C#

00011 : Service discovery, load balancing and routing

00011 : Service discovery, load balancing and routing

ServiceStack, a journey into the madness of microservices
  1. Context: the what and the why?
  2. Distributed debugging and logging
  3. Service discovery, load balancing and routing
  4. Service health, metrics and performance
  5. Configuration
  6. Documentation
  7. Versioning
  8. Security and access control
  9. Idempotency
  10. Fault-tolerance, Cascading failures
  11. Eventual consistency
  12. Caching
  13. Rate-limiting
  14. Deployment, provisioning and scaling
  15. Backups and Disaster Recovery
  16. Services Design
  17. Epilogue

In the previous post, I covered the challenges associated with debugging and logging RPC calls across distributed systems. Now let's turn our attention to how those RPC calls work in your services.

This boils down to the fact that services using RPC calls rely on services that are in another process.

As a system grows, and services are added or removed, keeping track of what services are available and where they are becomes an issue.

You could hard-code in each service the locations of the services it depends on, but that tends to break down once you have two services and need to add the third!
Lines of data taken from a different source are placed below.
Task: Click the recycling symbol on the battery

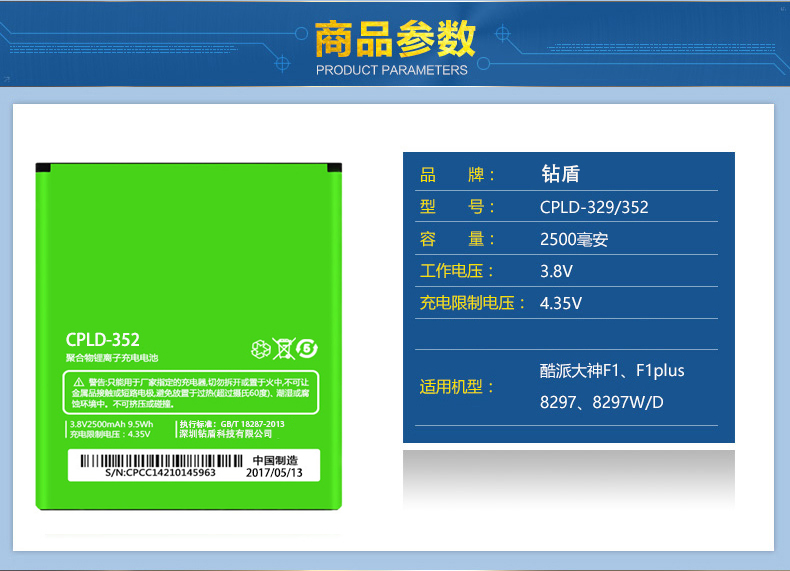Action: click(260, 348)
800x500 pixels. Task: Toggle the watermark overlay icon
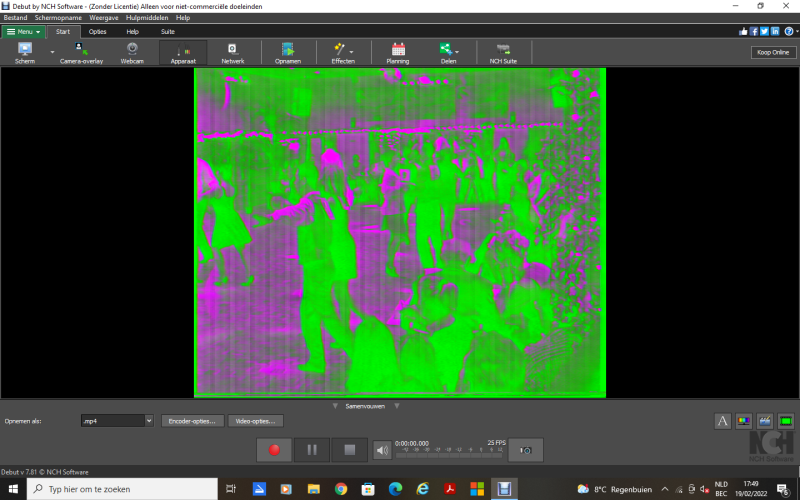pos(765,421)
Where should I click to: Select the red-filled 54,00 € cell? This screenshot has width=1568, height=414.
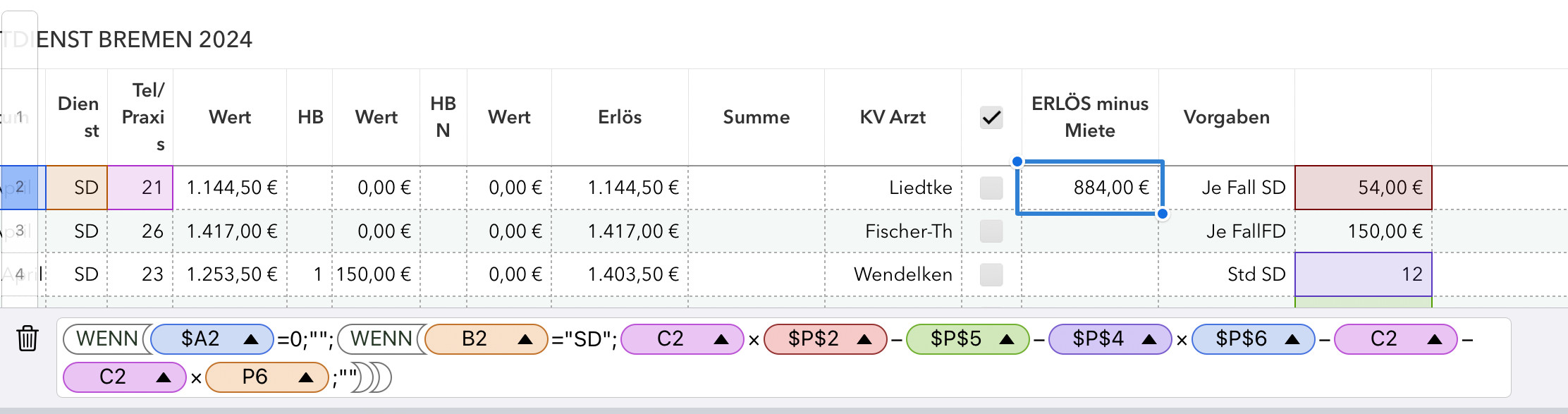pos(1363,188)
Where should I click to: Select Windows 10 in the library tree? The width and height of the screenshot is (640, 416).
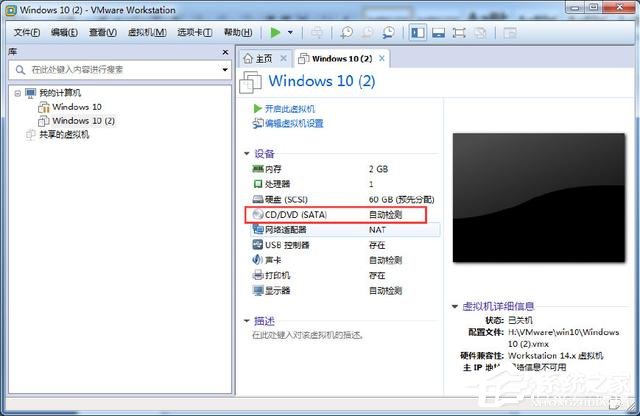pos(77,107)
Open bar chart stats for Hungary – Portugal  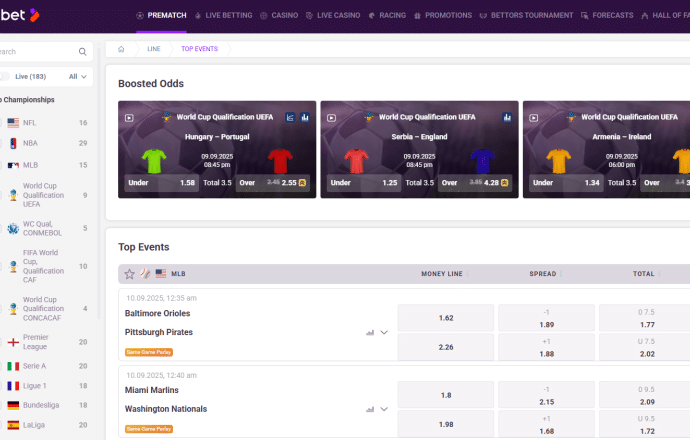point(305,117)
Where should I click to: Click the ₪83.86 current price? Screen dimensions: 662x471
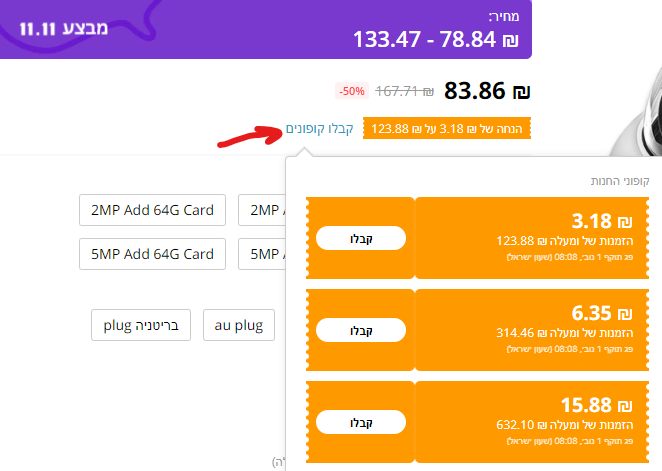[x=486, y=91]

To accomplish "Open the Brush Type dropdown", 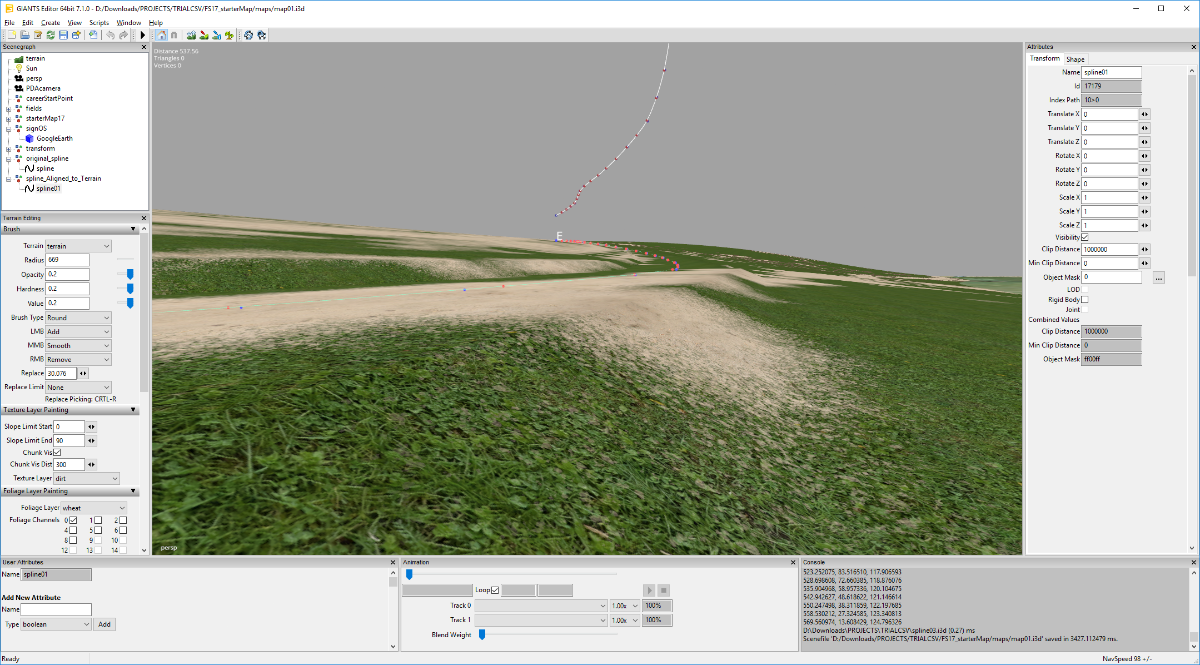I will coord(78,317).
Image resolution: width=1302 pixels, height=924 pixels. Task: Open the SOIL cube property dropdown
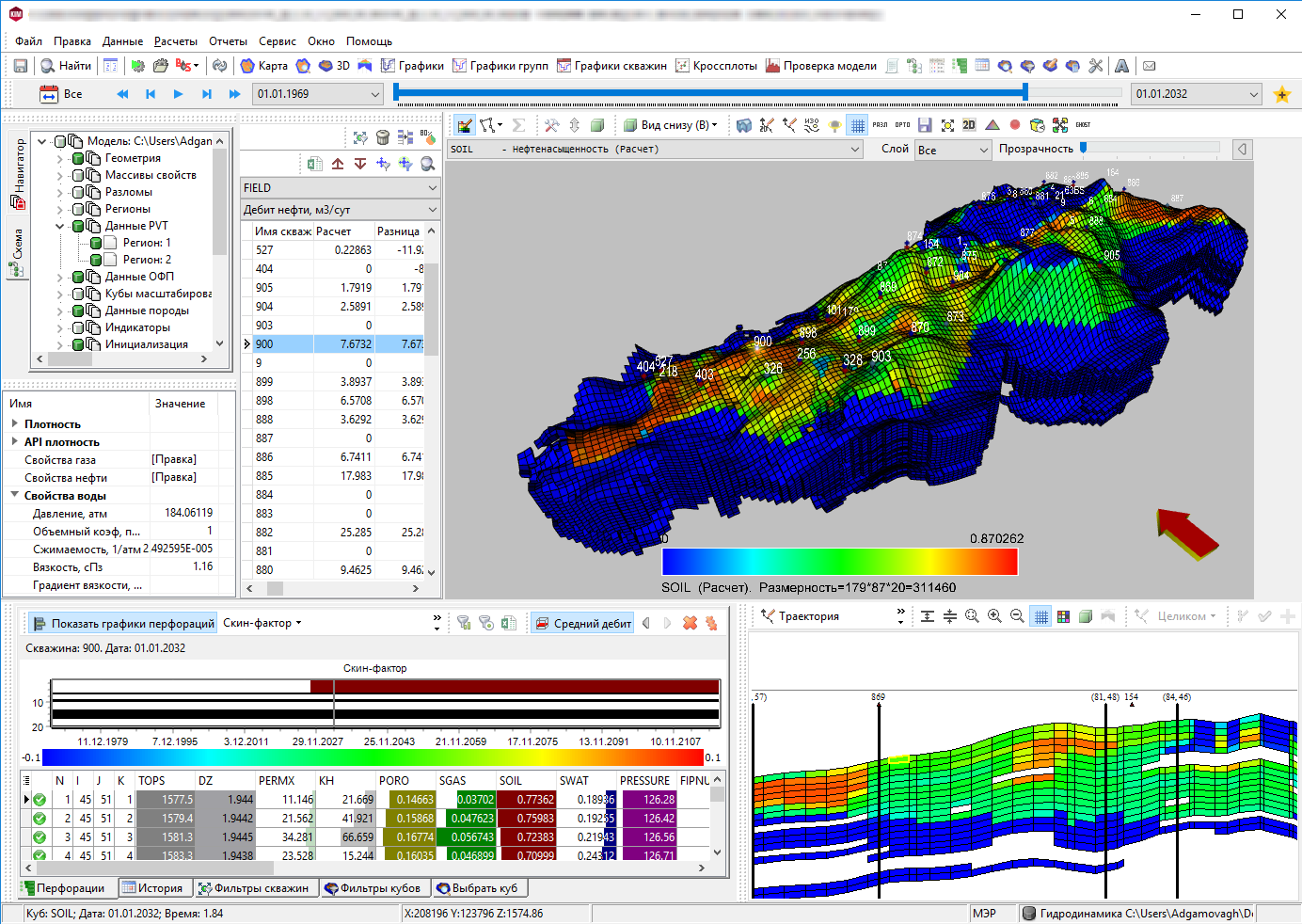pyautogui.click(x=656, y=150)
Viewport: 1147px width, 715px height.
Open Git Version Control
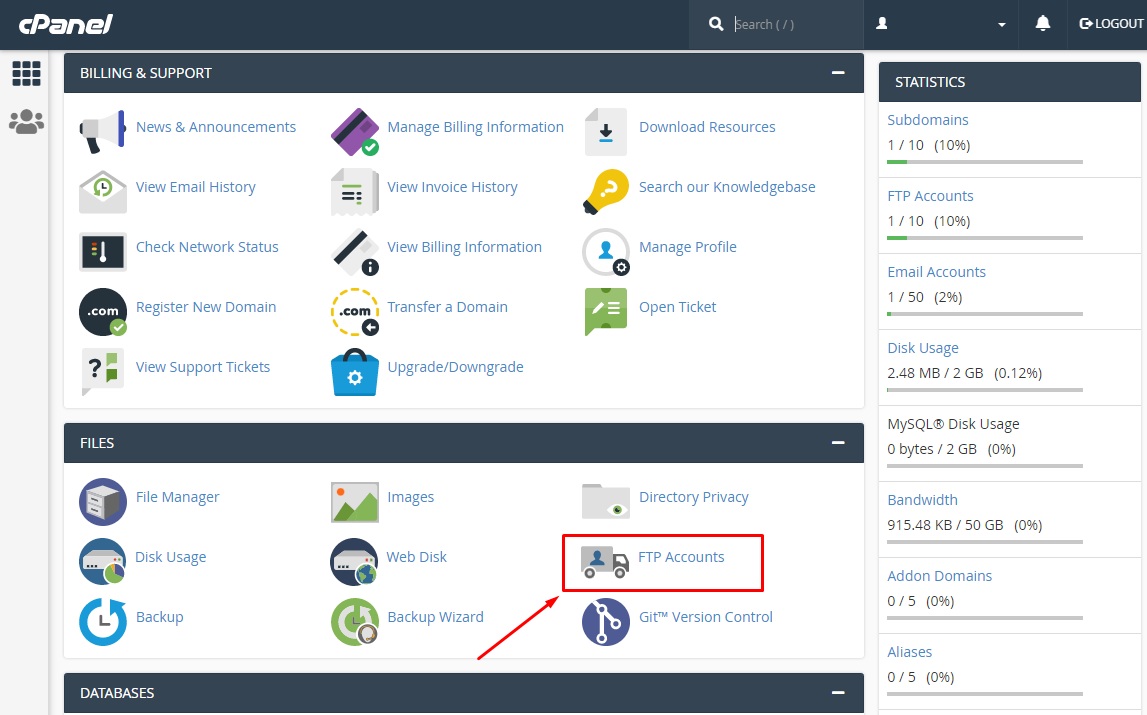click(x=605, y=622)
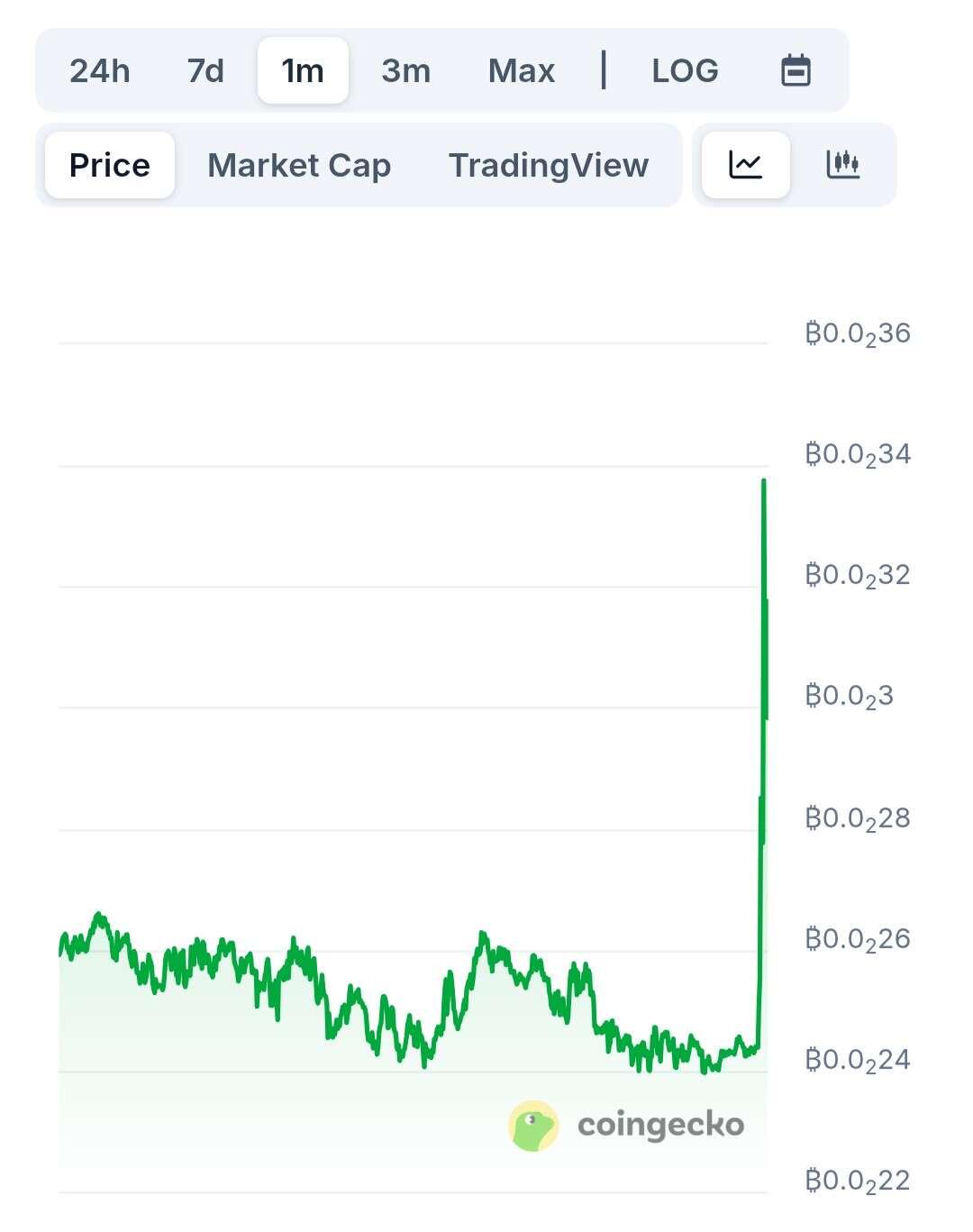Open the calendar date range picker

click(796, 70)
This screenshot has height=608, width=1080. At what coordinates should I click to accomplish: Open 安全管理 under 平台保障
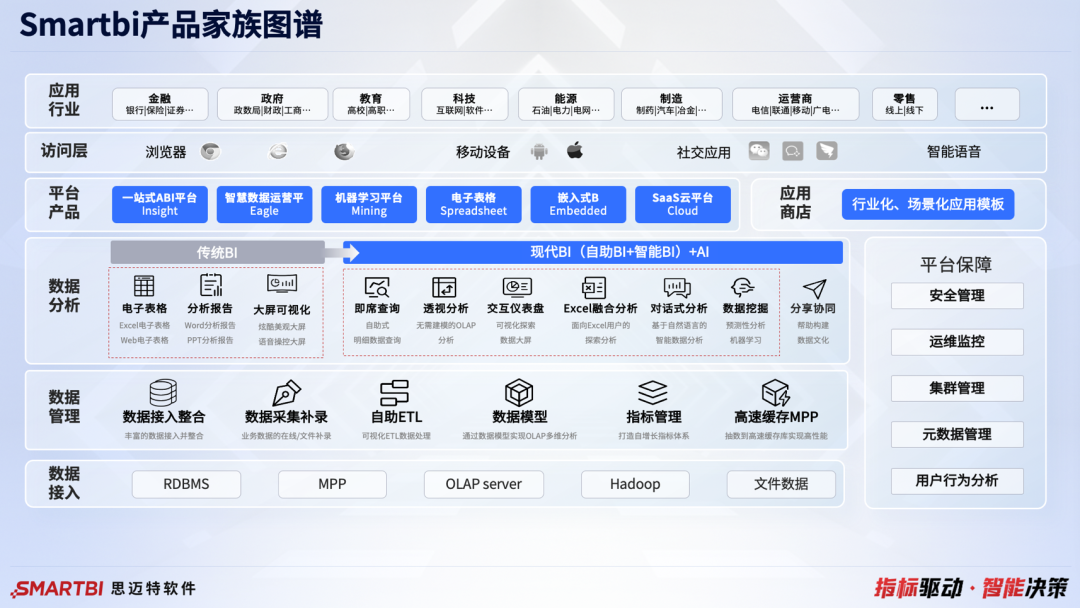(956, 296)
Once you need to run multiple instances of the same service, or use containers and elastic scaling, suddenly DNS propagates too slowly and you don't know where everything is.

Re-deploying your service every time another service on which it depends is updated or moved means you must decouple these type of dependencies between services.

It quickly becomes apparent that you need a more dynamic solution.

You need service discovery.

O Services, Services, wherefore art thou Services?

There are a number of tried-and-tested methods for discovery to be found in DHCP, Bonjour, uPnP, SSDL and DNS-SD. For web-based services, UDDI and WS-Discovery have come and - for the most part - gone.

Newer solutions like Zookeeper, Etcd and Consul have emerged to offer service discovery.

Gateways like NGINX also provide routing options which can be used for decoupling service-to-service calls.

Enterprise Service Bus systems like NServiceBus and MassTransit also can be used in a pub/sub messaging pattern to decouple service-to-service calls.

I've mentioned just a few but there are many more. You have a lot of options here, so how do you choose?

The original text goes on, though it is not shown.